Am J Perinatol 2020; 37(01): 025-029
DOI: 10.1055/s-0039-1694728
SMFM 2019
Thieme Medical Publishers 333 Seventh Avenue, New York, NY 10001, USA.

Pregnancy Outcomes in Women with Incidentally Detected Unicornuate Uteri

Kathy C. Matthews
1  Division of Maternal-Fetal Medicine, Department of Obstetrics and Gynecology, NewYork-Presbyterian Hospital/Weill Cornell Medical Center, New York
,
Stephen T. Chasen
1  Division of Maternal-Fetal Medicine, Department of Obstetrics and Gynecology, NewYork-Presbyterian Hospital/Weill Cornell Medical Center, New York
› Author Affiliations
Further Information

Publication History

15 May 2019

28 June 2019

Publication Date:
14 August 2019 (online)

Abstract

Objective To estimate the incidence of adverse pregnancy outcomes in women with incidentally detected unicornuate uteri.

Study Design This is a descriptive study. Database review identified patients with unicornuate uteri and singleton pregnancies at ≥12 weeks' gestation. Patients were excluded if the diagnosis of unicornuate uterus was made after a midtrimester loss or preterm delivery. Records were reviewed to obtain clinical outcomes. Chi-square test, Fisher's exact test, and Mann–Whitney U-test were used for statistical analysis.

Results Forty patients with 67 pregnancies were included. Most diagnoses were made during infertility work-up (76.2%). There was one midtrimester loss (1.5%). In the remaining 66 pregnancies, median gestational age at delivery was 38 weeks. There were 20 (30.3%) preterm births, 9 (13.6%) spontaneous preterm births, and 11 (16.7%) indicated preterm births. Women with indicated preterm births were more likely to have placental abnormalities. Of the available placental pathology, 45.2% had histological lesions of malperfusion. Cesarean delivery was performed in 77.3% of cases.
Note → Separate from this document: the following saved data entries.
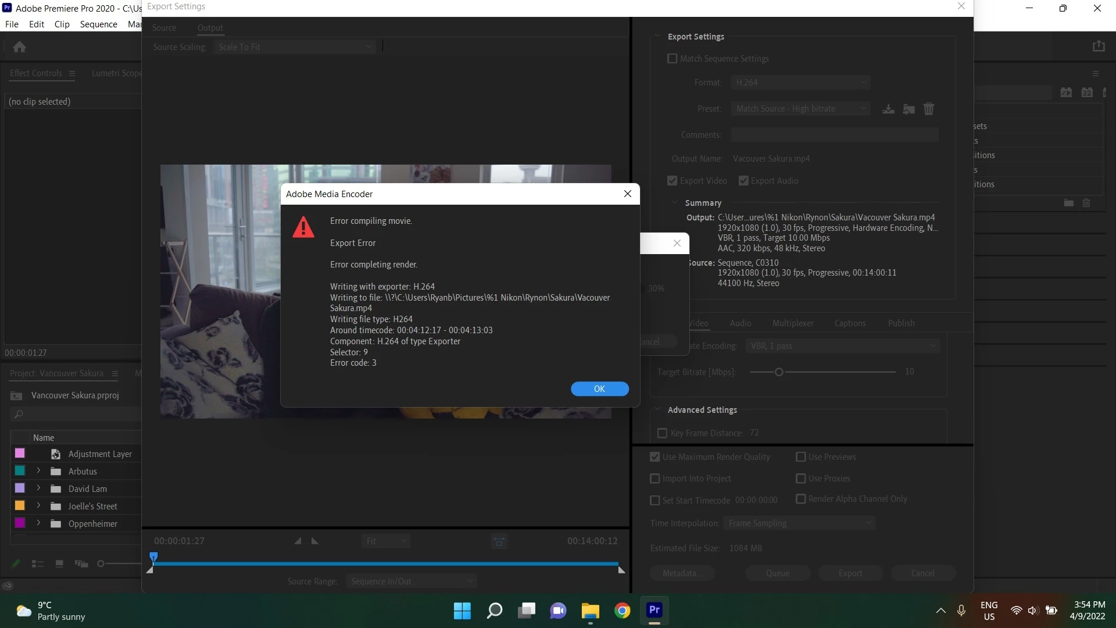Click the aspect ratio correction icon
The height and width of the screenshot is (628, 1116).
(x=499, y=542)
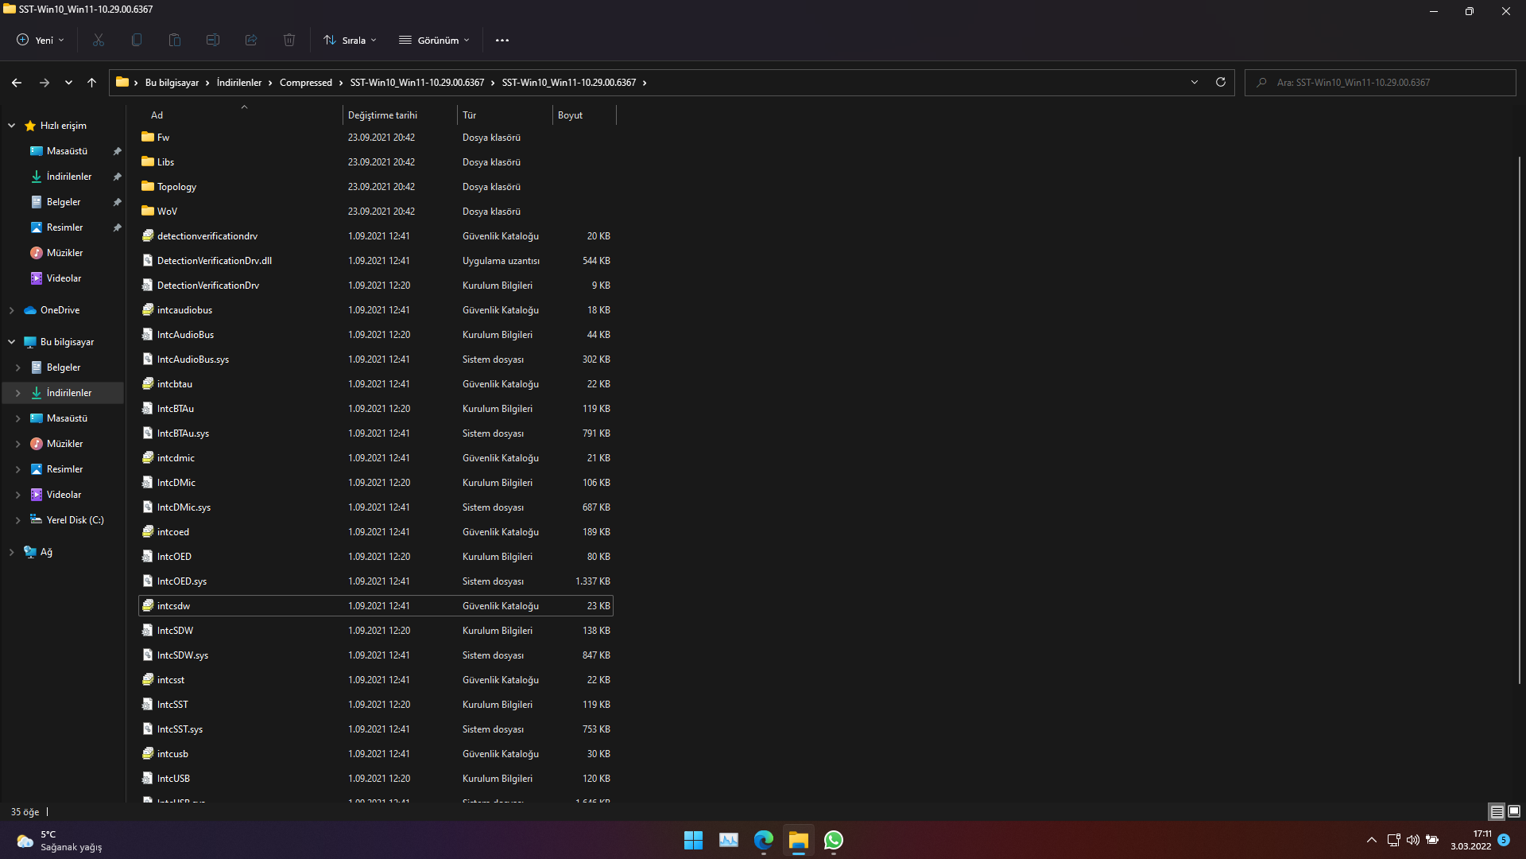Click the three-dot See more button
Viewport: 1526px width, 859px height.
tap(502, 40)
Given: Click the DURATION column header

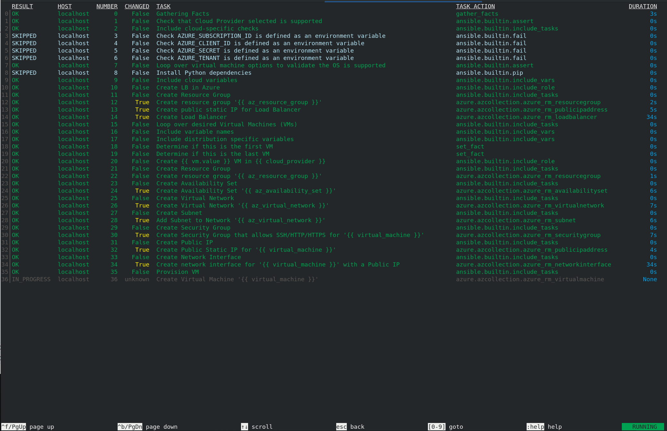Looking at the screenshot, I should click(x=642, y=6).
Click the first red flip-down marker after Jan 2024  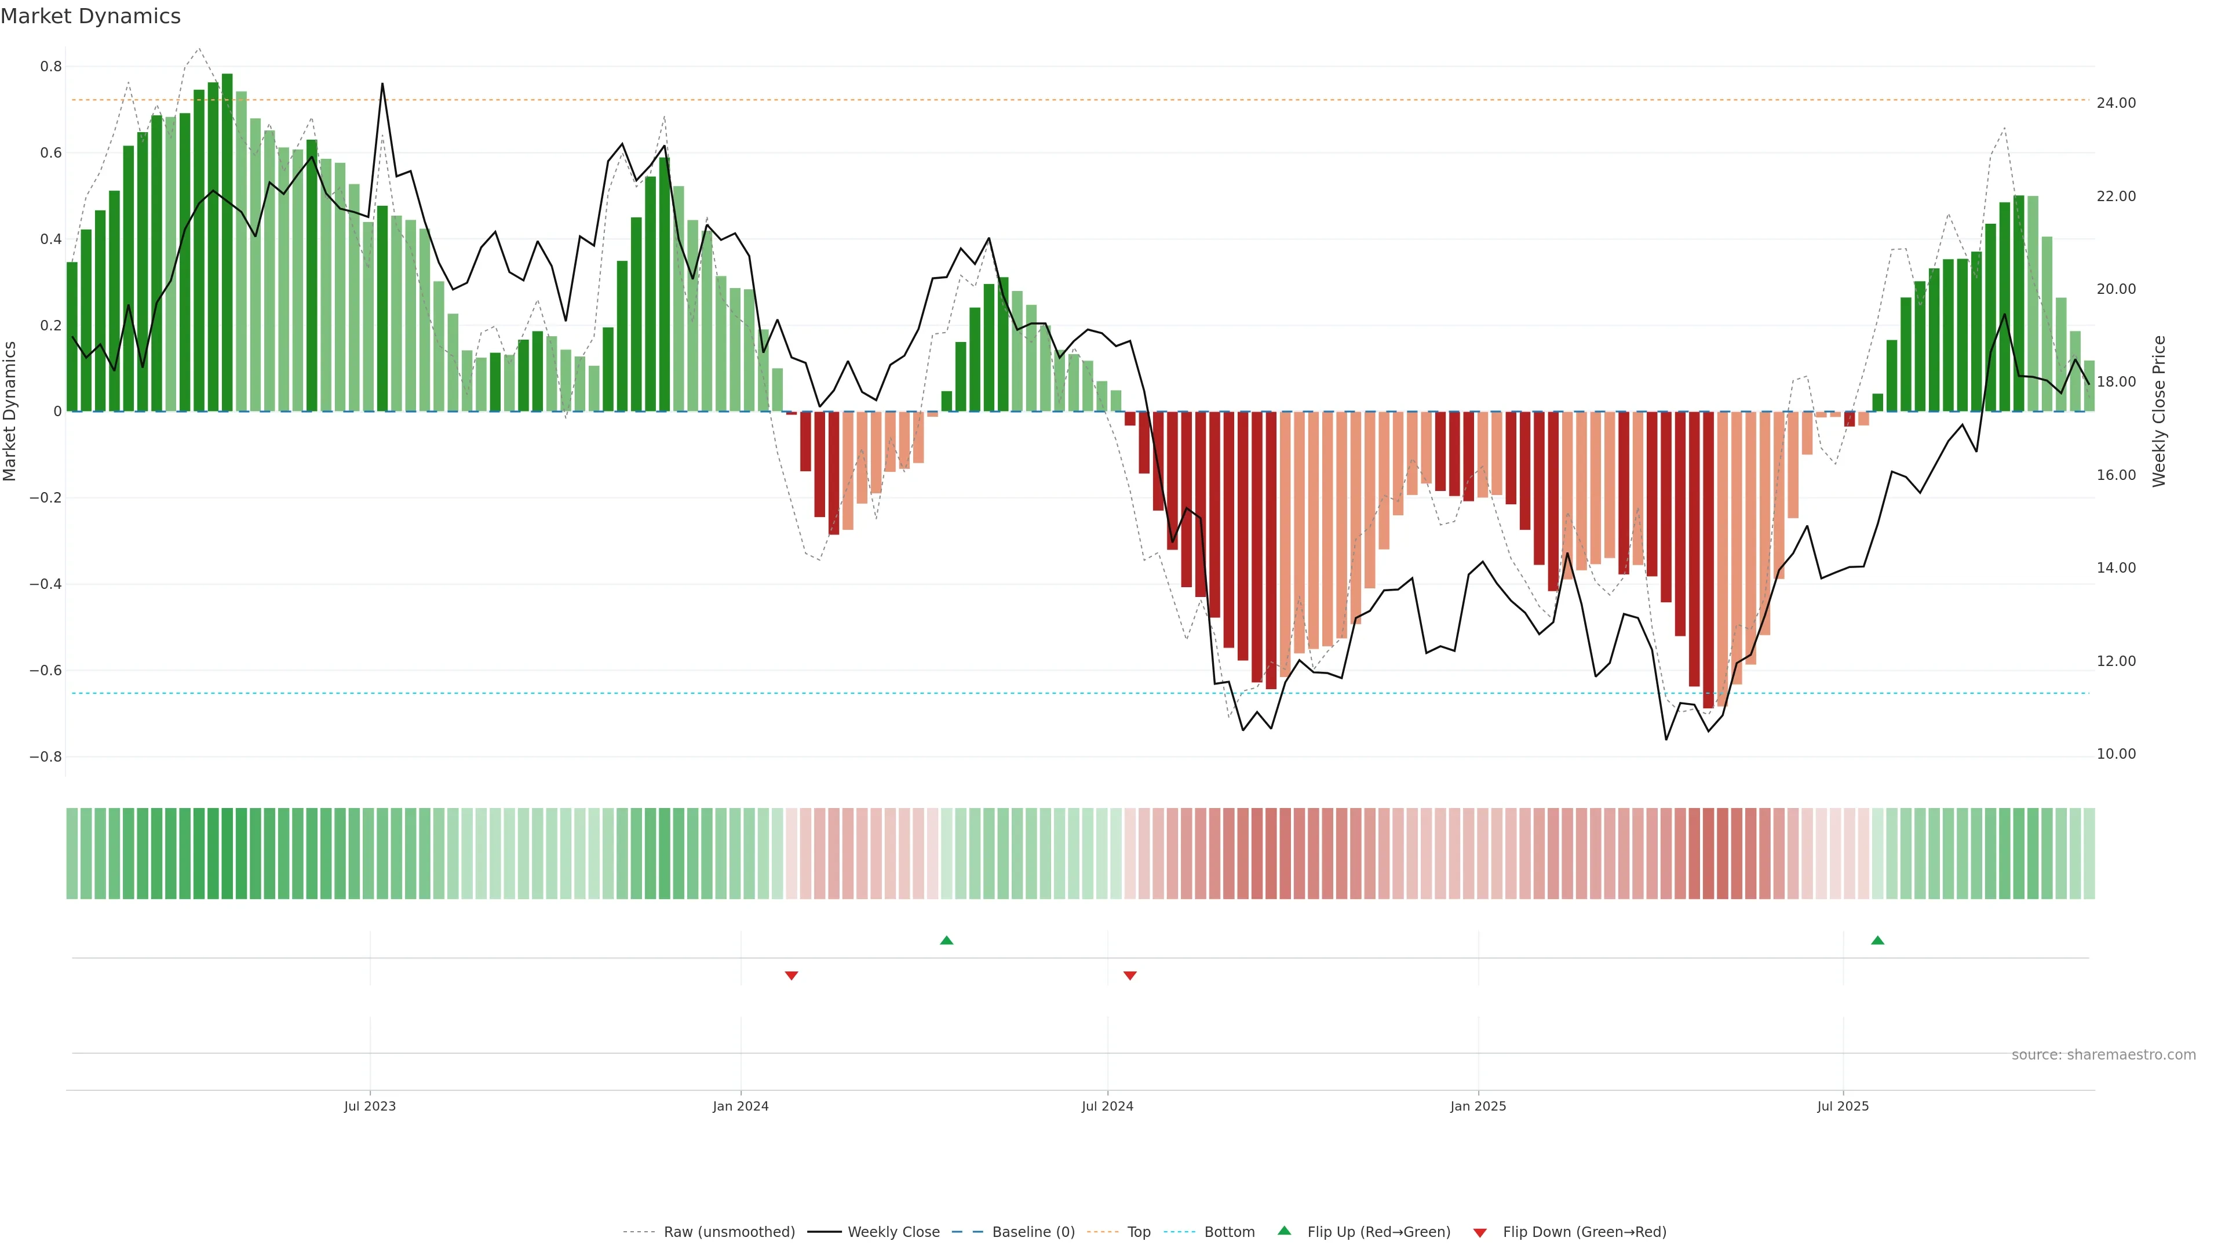click(791, 976)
Conclusion Most women with incidentally detected unicornuate uteri gave birth at term. More than half the preterm births were indicated, with relatively high rates of placental abnormalities. In patients without a poor obstetrical history, rates of midtrimester loss and spontaneous preterm birth were lower than previously described.